QUOTED TEXT:
This morning has been one long slapstick routine.

First thing I did—well, third, but the less about that, the better—was go twenty rounds* with my e-mail system, which does not understand why I might want margins and line breaks in the writing samples I need to send out.  I finally registered with a format-friendlier new e-mail provider and went ten more rounds with it before realizing that if I sent the samples to someone using the same provider, I didn’t need to use any of my usual fixes.

It was about this time that I decided to nudge “caffeine” and “waking up” a tad higher on my daily To Do list.

But it all worked out just before I had to turf the kids out of bed.  My beloved offspring responded to my cheerful order to rise and shine—or at least rise, I’m not a total despot—by  leaping into action like slugs after a molasses binge.** I bribed them to breakfast with their choice of poison from a cereal multi-pack and told them, repeatedly, that I was leaving at quarter after.  Big hand on the 3.

Does everyone understand?  I am not waiting for you this morning.  Lucky charm

Yes, Mommy.

It’s my first day back after a week away and I have to be on time.  If you aren’t ready, I’m leaving without you.

Okay, Mommy.  Oooo, look—a marshmallow rainbow!

RECORDED DATA:
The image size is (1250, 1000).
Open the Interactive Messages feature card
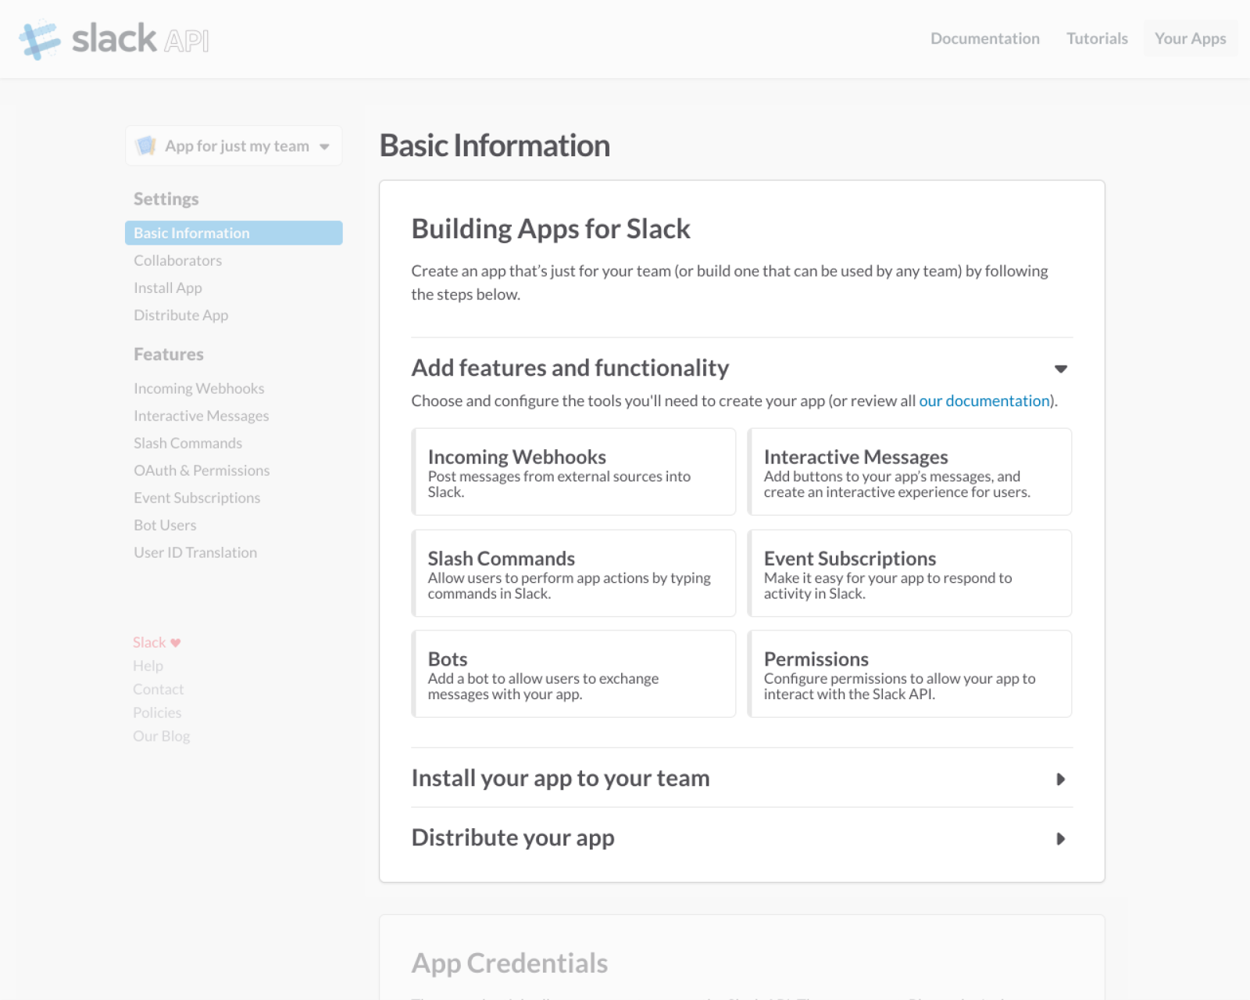909,471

TO BE DONE:
Set down the entire text about the chaotic morning routine word for word. The material has no connection to the text.

SOLUTION TO THIS TASK:
This morning has been one long slapstick routine.

First thing I did—well, third, but the less about that, the better—was go twenty rounds* with my e-mail system, which does not understand why I might want margins and line breaks in the writing samples I need to send out.  I finally registered with a format-friendlier new e-mail provider and went ten more rounds with it before realizing that if I sent the samples to someone using the same provider, I didn’t need to use any of my usual fixes.

It was about this time that I decided to nudge “caffeine” and “waking up” a tad higher on my daily To Do list.

But it all worked out just before I had to turf the kids out of bed.  My beloved offspring responded to my cheerful order to rise and shine—or at least rise, I’m not a total despot—by  leaping into action like slugs after a molasses binge.** I bribed them to breakfast with their choice of poison from a cereal multi-pack and told them, repeatedly, that I was leaving at quarter after.  Big hand on the 3.

Does everyone understand?  I am not waiting for you this morning.  Lucky charm

Yes, Mommy.

It’s my first day back after a week away and I have to be on time.  If you aren’t ready, I’m leaving without you.

Okay, Mommy.  Oooo, look—a marshmallow rainbow!